#StateAid – Commission opens in-depth investigation into #Lithuania electricity strategic reserve measure

| June 5, 2019

The European Commission has opened an in-depth investigation to assess whether Lithuanian support to energy company AB Lietuvos Energija in the context of a strategic reserve measure may have unduly favoured the company and distorted competition in the Single Market, in breach of EU state aid rules.

The Commission’s investigation concerns an electricity strategic reserve measure, which was in place in Lithuania until 2018. Strategic reserves generally keep certain generation capacities outside the electricity market for operation only in emergencies. They can be necessary to ensure the security of electricity supply when electricity markets are undergoing transitions and reforms, and are meant to guard against the risk of supply interruptions during such transitions.

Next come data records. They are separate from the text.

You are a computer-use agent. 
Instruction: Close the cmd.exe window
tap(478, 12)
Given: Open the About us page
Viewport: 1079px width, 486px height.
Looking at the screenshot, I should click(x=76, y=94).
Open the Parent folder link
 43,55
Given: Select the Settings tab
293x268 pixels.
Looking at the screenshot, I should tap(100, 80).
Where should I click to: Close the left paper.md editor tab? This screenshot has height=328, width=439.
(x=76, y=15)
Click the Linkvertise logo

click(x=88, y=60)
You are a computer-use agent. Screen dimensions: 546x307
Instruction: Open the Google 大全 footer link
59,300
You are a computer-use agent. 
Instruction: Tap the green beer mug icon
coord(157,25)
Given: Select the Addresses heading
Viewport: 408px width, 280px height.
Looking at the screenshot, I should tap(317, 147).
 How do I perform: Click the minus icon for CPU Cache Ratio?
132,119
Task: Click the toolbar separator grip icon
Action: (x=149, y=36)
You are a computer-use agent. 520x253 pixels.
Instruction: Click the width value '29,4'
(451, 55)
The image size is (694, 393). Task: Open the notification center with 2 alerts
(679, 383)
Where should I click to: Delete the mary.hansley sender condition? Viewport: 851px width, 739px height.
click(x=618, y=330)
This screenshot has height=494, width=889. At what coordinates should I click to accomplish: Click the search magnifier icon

From 2013 to 2018 (when the scheme was discontinued), the Lithuanian Power Plant (LPP), owned by AB Lietuvos Energija, Lithuania’s state-owned incumbent, was selected by the Lithuanian government to provide strategic reserve services with the intention of increasing security of electricity supply in Lithuania. LPP was paid for the provision of these services.

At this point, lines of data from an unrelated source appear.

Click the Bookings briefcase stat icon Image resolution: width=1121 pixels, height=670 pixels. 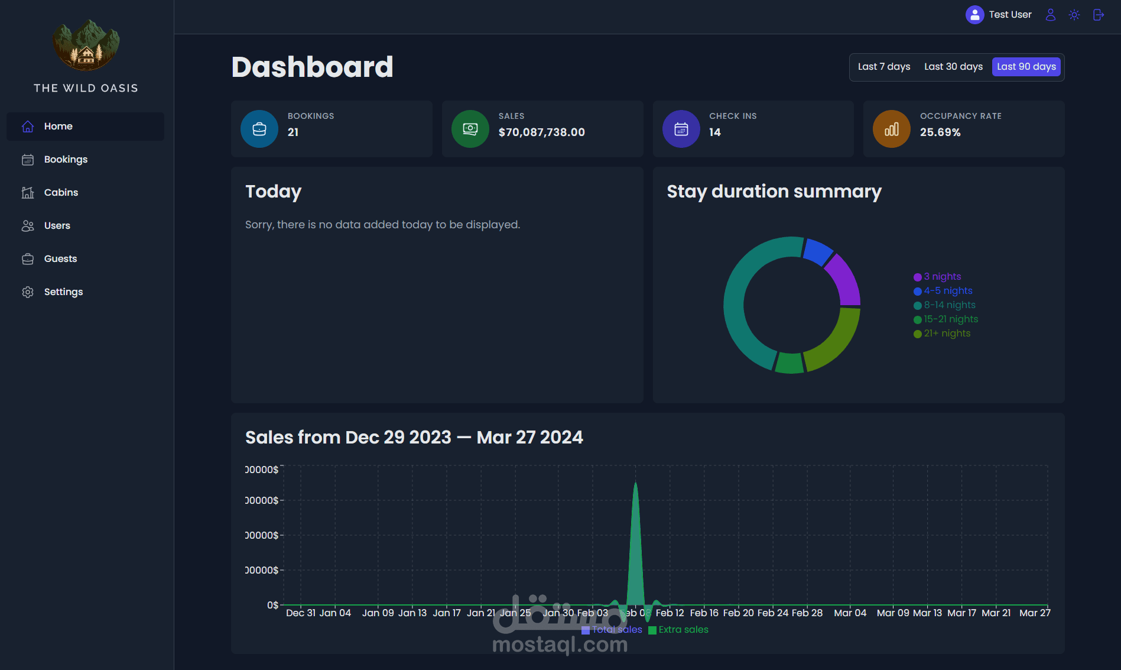(259, 129)
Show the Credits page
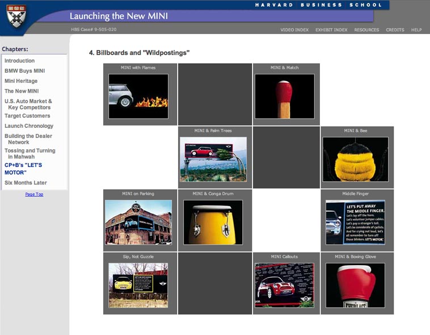The image size is (430, 335). click(395, 30)
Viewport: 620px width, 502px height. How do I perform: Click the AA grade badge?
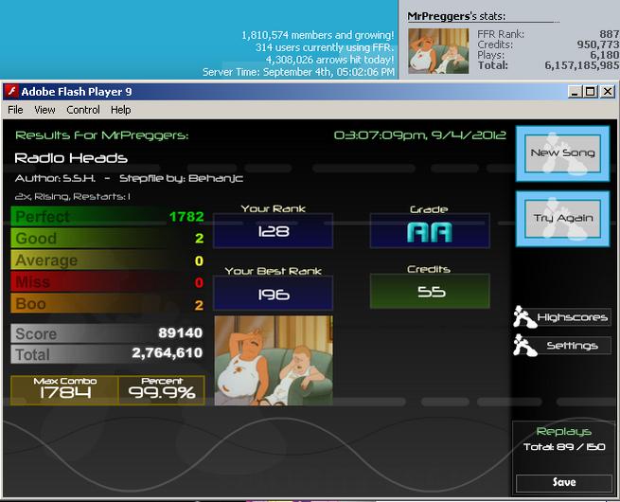coord(430,231)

In 2016, the Commission received a formal complaint alleging that the measure was incompatible with EU state aid rules. The Commission has reached the preliminary conclusion that the measure constituted State aid. The Commission will now assess the aid to ensure it did not unduly distort competition within the EU’s Single Market.

In order for the Commission to approve a capacity measure under EU state aid rules, the member state must demonstrate the need for the measure, ensure that it is fit for purpose and open to all capacity providers.

At this stage, the Commission is concerned that the measure may not have been in line with EU State aid rules. The Commission’s in-depth investigation will examine in particular whether:

(i)   The strategic reserve was necessary to ensure the security of electricity supply for the period of 2015 through 2018, when Lithuania became significantly more interconnected  with neighbouring countries;

(ii)  It was appropriate and proportionate for Lithuania to assign the service directly and exclusively to LPP, without considering other potential capacity providers such as other power plants, storage or demand response;

(iii)The design of the strategic reserve distorted the formation of market prices and undermined investment by other market operators that could have contributed to the security of supply.

The Commission will now investigate further to determine whether its initial concerns are confirmed. The opening of an in-depth investigation gives Lithuania and interested third parties an opportunity to submit comments. It does not prejudge the outcome of the investigation.


Strategic reserves such as the Lithuanian measure are capacity mechanisms.

The Commission carried out a sector inquiry into capacity mechanisms between April 2015 and November 2016, which concluded that strategic reserves may be appropriate interventions where member states identify temporary risks. Strategic reserves should only be deployed in emergency situations. They should be held outside the market to minimize distortions to market functioning. Strategic reserves should be transitional measures, which accompany market reforms and are phased out as soon as the reforms take effect.

The Commission has assessed strategic reserves in two previous cases regarding Germany (SA.45852) and Belgium (SA.48648) and approved such measures in February 2018.

The non-confidential version of the decision will be published in the State aid register on the competition website under the case numbers SA.44725 and SA.45193, once eventual confidentiality issues have been resolved. The State Aid Weekly e-News lists new publications of State aid decisions on the internet and in the EU Official Journal.